Sur quoi, ils continuèrent leur voyage. Le deuxième péril qui les menaça était encore bien plus grand que le premier. Quelques jours plus tard, leur chemin les conduisit à travers des terres en friche. Un lièvre y dormait au soleil, oreilles pointées et ses yeux vitreux grands ouverts. À la vue de cette bête effrayante et sauvage, ils prirent peur et tinrent conseil pour savoir ce qu'ils allaient faire et quelle était la conduite la moins dangereuse à suivre. Car s'ils se mettaient à fuir, il était à craindre que le monstre les suivît et les avalât avec la peau et les os. Ils dirent donc :
— Nous allons devoir affronter un dangereux combat. Bien le concevoir, c'est déjà l'avoir gagné à moitié.
Ils saisirent leur pique, Monsieur Schulz était devant, Veitli derrière. Monsieur Schulz tenait l'engin. Mais Veitli, qui, dans sa position protégée, se sentait plein de courage, brûlait d'attaquer et criait :
— Au nom de la Souabe, en avant, les enfants !
Sinon que le diable nous laisse en plan !
Mais Jeannot savait où le bât le blessait. Il dit :
— Par tous les diables, tu parles bien !
Mais quand on voit l'ombre du dragon
de ta personne on ne voit que les talons !
Michel cria :
— Il s'en faut d'un cheveu
Que du diable lui-même je voie les yeux !

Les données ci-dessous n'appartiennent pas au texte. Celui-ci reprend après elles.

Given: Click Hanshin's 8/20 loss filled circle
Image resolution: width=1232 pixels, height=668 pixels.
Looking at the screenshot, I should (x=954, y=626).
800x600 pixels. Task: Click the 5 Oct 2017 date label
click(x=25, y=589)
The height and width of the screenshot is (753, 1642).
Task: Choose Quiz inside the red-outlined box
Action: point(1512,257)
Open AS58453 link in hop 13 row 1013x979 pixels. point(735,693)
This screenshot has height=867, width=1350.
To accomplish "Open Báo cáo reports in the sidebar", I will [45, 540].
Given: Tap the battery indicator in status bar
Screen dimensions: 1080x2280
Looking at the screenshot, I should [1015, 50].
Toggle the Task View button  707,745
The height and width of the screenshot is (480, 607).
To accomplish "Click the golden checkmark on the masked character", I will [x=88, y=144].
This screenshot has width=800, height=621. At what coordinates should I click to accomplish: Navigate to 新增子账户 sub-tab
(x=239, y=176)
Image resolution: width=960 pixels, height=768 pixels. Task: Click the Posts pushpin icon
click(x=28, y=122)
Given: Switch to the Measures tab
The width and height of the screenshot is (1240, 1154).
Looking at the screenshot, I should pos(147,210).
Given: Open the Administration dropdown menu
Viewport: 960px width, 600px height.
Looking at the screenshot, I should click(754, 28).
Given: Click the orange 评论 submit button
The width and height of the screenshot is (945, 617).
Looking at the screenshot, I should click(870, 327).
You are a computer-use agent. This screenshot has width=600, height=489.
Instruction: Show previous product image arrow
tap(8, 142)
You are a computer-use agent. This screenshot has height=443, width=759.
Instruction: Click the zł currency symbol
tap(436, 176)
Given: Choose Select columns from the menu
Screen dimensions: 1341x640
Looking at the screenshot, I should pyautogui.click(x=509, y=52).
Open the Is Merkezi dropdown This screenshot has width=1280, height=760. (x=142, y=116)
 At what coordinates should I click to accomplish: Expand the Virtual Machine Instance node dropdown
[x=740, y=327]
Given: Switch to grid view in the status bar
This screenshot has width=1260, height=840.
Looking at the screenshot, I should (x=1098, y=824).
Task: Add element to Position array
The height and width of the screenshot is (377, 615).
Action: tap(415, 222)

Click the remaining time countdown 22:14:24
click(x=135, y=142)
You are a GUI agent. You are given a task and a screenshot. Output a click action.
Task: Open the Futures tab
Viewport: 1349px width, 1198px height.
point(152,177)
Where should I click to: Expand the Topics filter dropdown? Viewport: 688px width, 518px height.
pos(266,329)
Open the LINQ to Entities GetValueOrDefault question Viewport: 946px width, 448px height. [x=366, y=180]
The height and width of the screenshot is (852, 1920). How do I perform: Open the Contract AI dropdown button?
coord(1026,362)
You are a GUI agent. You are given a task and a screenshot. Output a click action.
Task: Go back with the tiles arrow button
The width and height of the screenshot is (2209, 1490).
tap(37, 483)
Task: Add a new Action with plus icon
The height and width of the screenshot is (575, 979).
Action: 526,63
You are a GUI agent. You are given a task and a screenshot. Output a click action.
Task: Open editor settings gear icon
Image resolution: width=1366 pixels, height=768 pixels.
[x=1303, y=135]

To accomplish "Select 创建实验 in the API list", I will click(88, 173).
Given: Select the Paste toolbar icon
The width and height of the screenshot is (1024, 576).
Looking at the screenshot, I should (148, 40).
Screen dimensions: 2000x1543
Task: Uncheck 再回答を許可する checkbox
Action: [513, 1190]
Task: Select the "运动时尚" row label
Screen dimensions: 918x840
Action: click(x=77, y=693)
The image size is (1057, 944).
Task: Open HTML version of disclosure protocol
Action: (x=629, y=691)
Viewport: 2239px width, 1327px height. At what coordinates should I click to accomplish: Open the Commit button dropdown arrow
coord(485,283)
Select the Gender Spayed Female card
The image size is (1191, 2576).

Ce fut au tour de Jergli. Il dit :
— Si ce n'est lui, c'est donc sa mère
Ou pour le moins, du diable le beau-frère !
Il vint à Marli une charitable pensée. Il dit à Veitli :
— Va, va, Veitli, va de l'avant !
De là derrière, je t'aiderai à serrer les dents !
Mais Veitli ne l'écoutait pas. Jackli dit :
— C'est à Schulz d'être le premier !
À lui seul l'honneur d'attaquer !
Monsieur Schulz prit son courage à deux mains et dit :
— À voir votre énervement
On voit bien que vous êtes vaillants.
Et tous ensemble, ils avancèrent contre le dragon. Monsieur Schulz se signa et appela Dieu à son secours. Mais comme rien ne se passait et que l'ennemi approchait, il cria, tant grande était sa peur :
— Ouah ! Ouah ! Ouahaha !
Le lièvre se réveilla, s'effraya et s'en fut à toute vitesse. Quand Monsieur Schulz le vit si couard, il s'écria plein de joie :
— Peuh ! Veitli, regarde-moi ça
Ce n'était qu'un lièvre, va !
Les sept Souabes alliés partirent à la poursuite d'autres aventures. Ils arrivèrent sur les bords de la Moselle, un fleuve tranquille et profond que traversent peu de ponts et qu'il faut, en maints endroits, franchir en bateau. Nos Souabes n'en savaient rien. Ils appelèrent un homme qui, de l'autre côté, vaquait à ses occupations et lui demandèrent comment on pouvait passer. À cause de l'éloignement et de l'accent de ses interlocuteurs, l'homme ne comprit pas ce qu'ils voulaient et cria :
— Eh ? Eh ?
Monsieur Schultz comprit qu'il disait « À pied ! À pied ! » et, comme il était le premier, il se mit en demeure de pénétrer dans la Moselle. Bientôt, il s'enlisa dans la vase et l'eau, en vagues profondes, monta autour de lui. Le vent chassa son chapeau de l'autre côté du fleuve. Une grenouille le regarda et coassa :
— Ouais, ouais !
Les six autres, entendant cela, dirent :
— Notre compagnon, Monsieur Schulz, nous appelle. S'il a pu traverser, pourquoi pas nous ?
Ils sautèrent tous ensemble dans l'eau et se noyèrent. Si bien qu'aucun des membres de l'alliance souabe ne rentra jamais à la maison.